14 DAY TRIAL // In a rare incident, security researchers from Proofpoint are reporting on an ongoing cyber-espionage campaign that's currently still taking place against Indian officials.
Named Operation Transparent Tribe, this campaign was first detected on February 11, 2016, when Proofpoint's security team was alerted by two different spear-phishing emails received by officials at the Indian embassies in Saudi Arabia and Kazakhstan, both sent from the same IP address.
This convinced Proofpoint researchers to take a closer look at the emails, and they're now saying in their most recent report that this attack is part of a larger operation that has targeted a large number of Indian officials, not just embassy employees.
Threat group operates via spear-phishing and watering hole attacks
Previous targets included both diplomatic and military resources, but most of the spear-phishing attacks focused on military personnel.

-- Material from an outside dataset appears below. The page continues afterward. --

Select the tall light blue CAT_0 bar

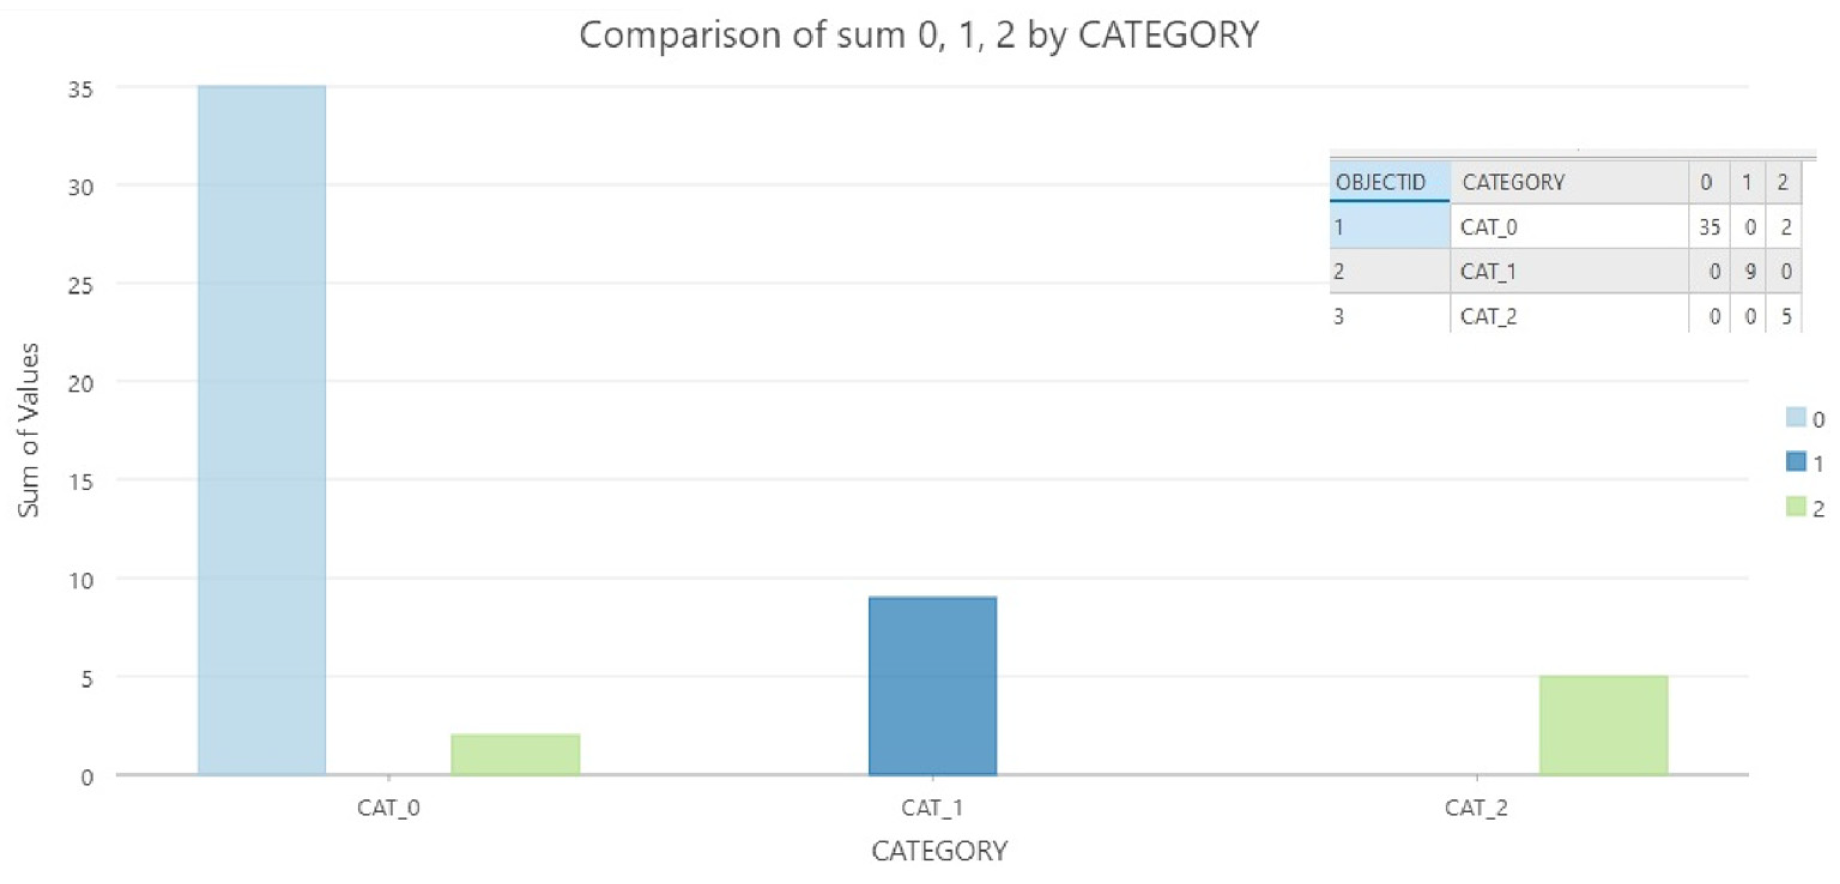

The threat group behind this attack is using spear-phishing emails that contain casual news snippets that are of interest for their targets, usually current news stories.
The links in these malicious emails redirect victims to various sites where the group carries out watering hole attacks, or sometimes have directly linked to applications that eventually infect the victim with a new RAT (Remote Access Trojan) which Proofpoint has named MSIL/Crimson.
Despite being a newly discovered threat, this RAT is quite an advanced cyber-espionage tool, capable of stealing various types of data from the local computer and sending it to a C&C server.
Threat group uses a new RAT to spy on its victims
MSIL/Crimson can collect data through keyloggers, take screenshots of the desktop, record audio and video via the microphone and webcam, and of stealing data from email clients.
Proofpoint has not managed to identify who is behind this threat, but this may be because they don't have enough data to look at. In an interview with Threat Post, Kevin Epstein, VP of Proofpoint's threat operations center says that this campaign is still going on as we speak.
This is a unique situation because most similar cyber-espionage campaigns are regularly uncovered years after they took place, and cyber-security vendors have tons of log data to look at to formulate an opinion of how it happened and who was behind it.
"While our investigation of this threat is ongoing, this serves as an important reminder that wars are no longer waged solely on the ground or in the air," the Proofpoint team explains. "Rather, threat actors (whether from nation-states or private parties with interests in international conflicts) will use a variety of cyber tools to achieve their goals."